From: Rakesh Bhandari (rakeshb@stanford.edu)
Date: Wed May 29 2002 - 12:59:40 EDT

I take it that in your 7276 you agree with Krugman that there is no 
Keynesian led expansion now underway? Unlike the post-Keynesian Paul 
Davidson, Krugman seems to think that the Reagan deficits themselves 
did little to power an expansion which he attributes mainly to the 
housing boom after interest rate reductions. Well, I do think tax 
breaks and govt deficits will have to do the lion's share of the 
stimulus this time around.

  Krugman however did forget the one factor which Bush has over 
Reagan. The latter had to break labor (roll back unionization, 
contain pensions, and slash the social wage); the former already 
inherits a labor movement on its back.
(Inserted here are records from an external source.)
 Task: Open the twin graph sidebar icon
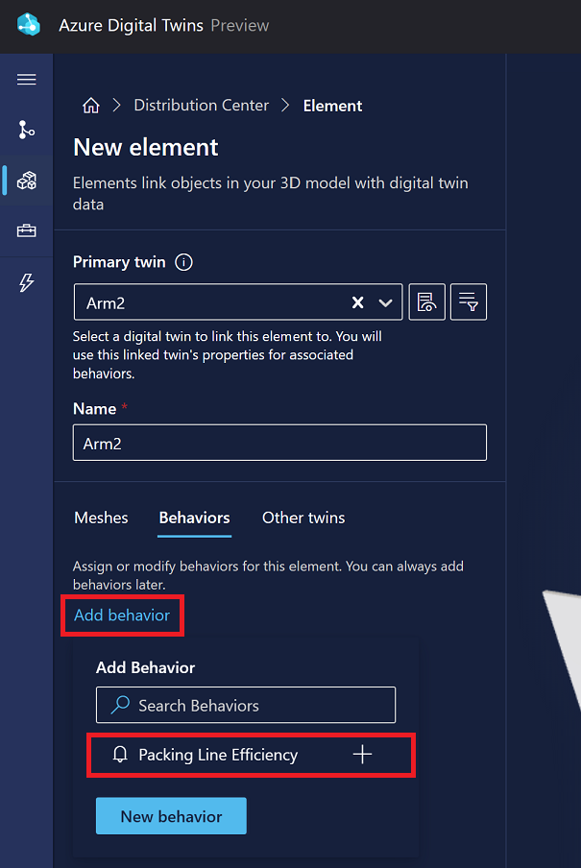[27, 130]
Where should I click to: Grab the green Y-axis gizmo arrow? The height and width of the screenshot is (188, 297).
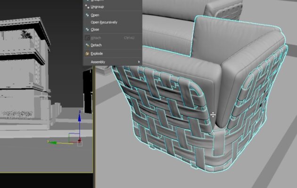(53, 142)
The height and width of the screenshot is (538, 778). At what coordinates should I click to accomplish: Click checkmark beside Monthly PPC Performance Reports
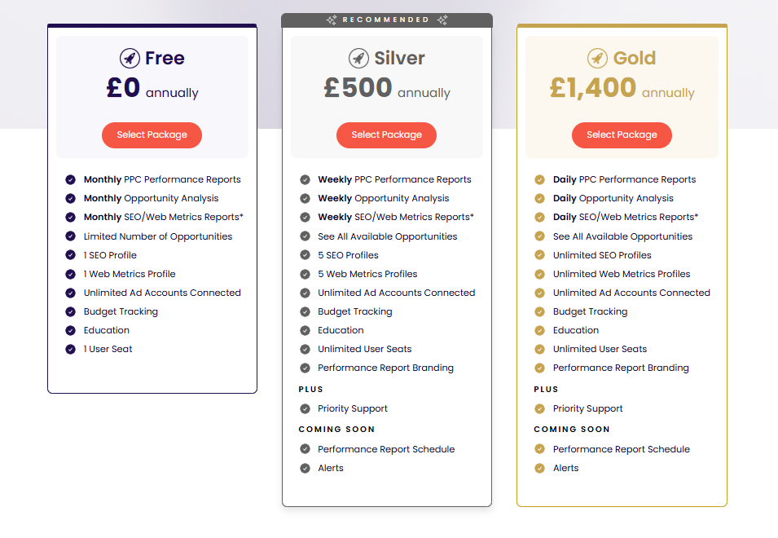[70, 179]
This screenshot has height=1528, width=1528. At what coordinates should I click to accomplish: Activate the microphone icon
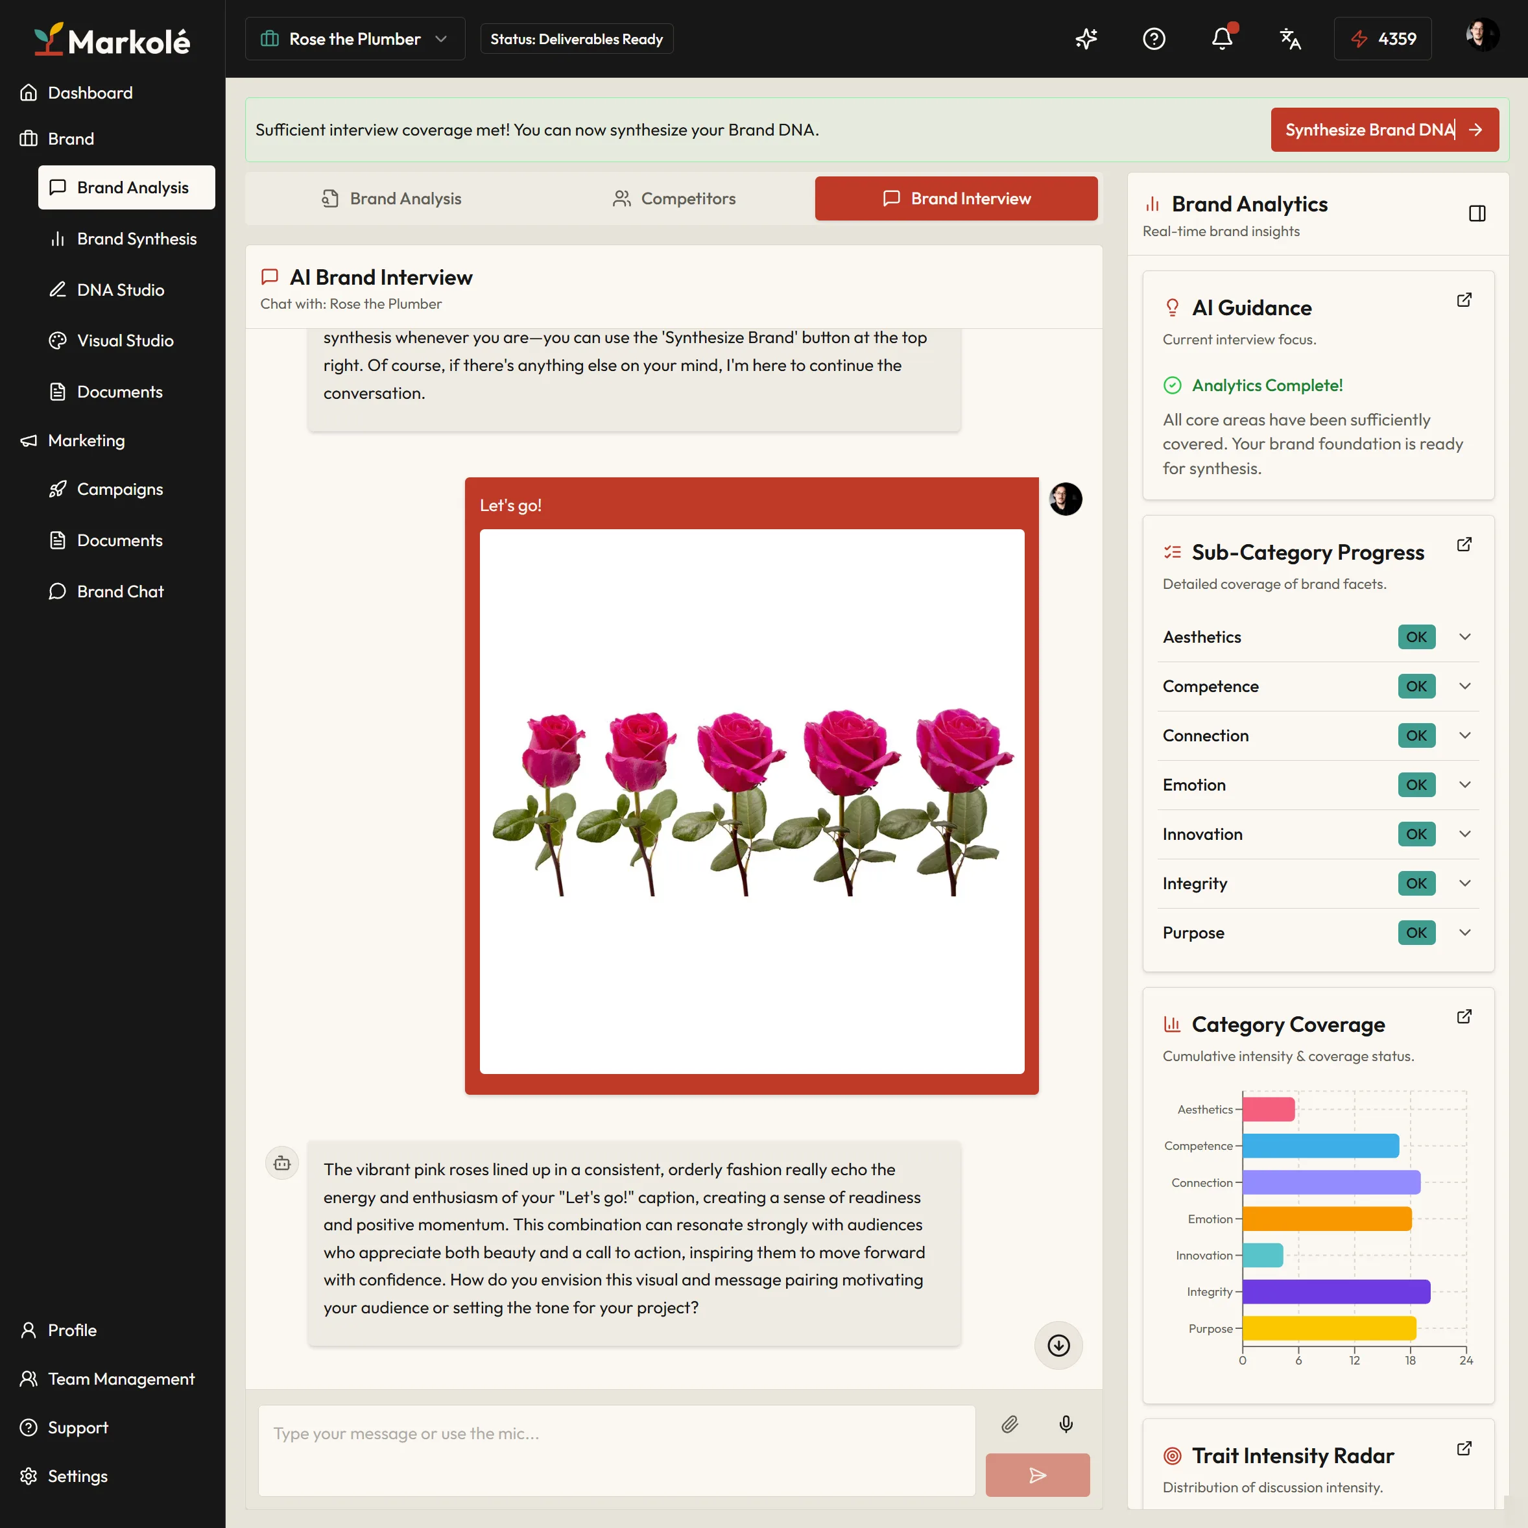click(x=1066, y=1424)
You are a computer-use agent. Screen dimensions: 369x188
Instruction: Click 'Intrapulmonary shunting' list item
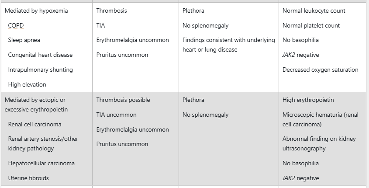[x=41, y=70]
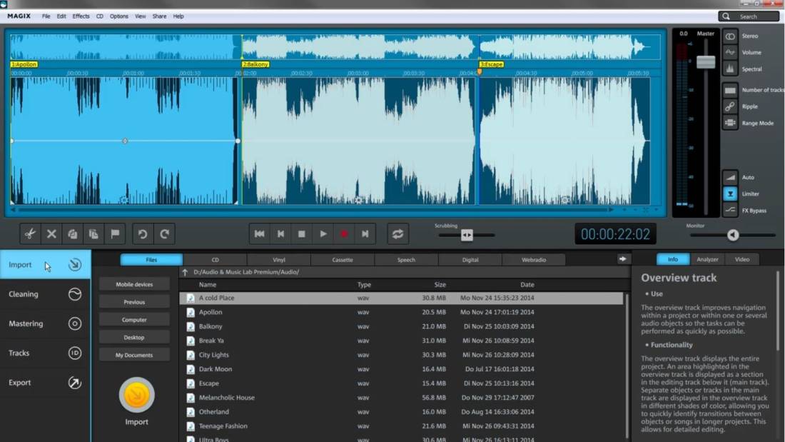The width and height of the screenshot is (785, 442).
Task: Toggle Stereo mode
Action: (730, 36)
This has allowed for 
considerable rationalization in the downswing--because of ruthless 
layoffs productivity has increased even during this 
recession!--there'll be a  higher rate of exploitation in the 
upswing. Even newly hired skilled workers will be relatively cheap 
once the economy picks up again.

But Fred, here is where I am a bit confused by both your recent 
Monthly Review piece and your post here:

You seem to emphasize the negative underconsumption effects from 
rationalization and intensified exploitation over the positive 
stimulus effects on the rate of profit and therewith capital 

>Rakesh, I pretty much agree with Krugman here.  I especially agree that a
>dangerous new factor for the US economy is its "fall from grace" in the
>eyes of foreign investors, as we have discussed in recent posts.  If
>foreign investors cease to provide the US with $1.2 billion every day, as
>they seem to have in recent months, then the effect could be very nasty
>for the US economy.  My comparison would not be with 1983, but with the
>late 1990s, the heady years of record capital inflows. 
>The main factor which Krugman leaves out, characteristically for
>mainstream economists, is PROFIT.  As we have discussed, the share and the
>rate of profit declined precipitously from 1997 to 2001.  Profit has now
>stopped declining, and has even increased a little, but still has a long
>way to go to recover the 1997 peak.  I think this is the main reason why
>investment spending will remain weak in the months ahead. 
>Furthermore, I think low profits will also have additional negative
>effects on the economy.  In order to increase their profits, businesses
>continue to try to cut costs aggressively, mainly by laying off workers or
>reducing hours,.  Sooner or later (and I think pretty soon), these
>reductions in workers' income will cause consumer spending to decline
>(consumer spending cannot be propped up by debt forever).  And when that
>happens, we will be back in a recession, which is likely to be worse this
>time, because it will be compounded by more business bankruptcies, more
>personal bankruptcies, and a reduction of capital inflows.  If the capital
>inflows turn into outflows, then we will be in really serious trouble.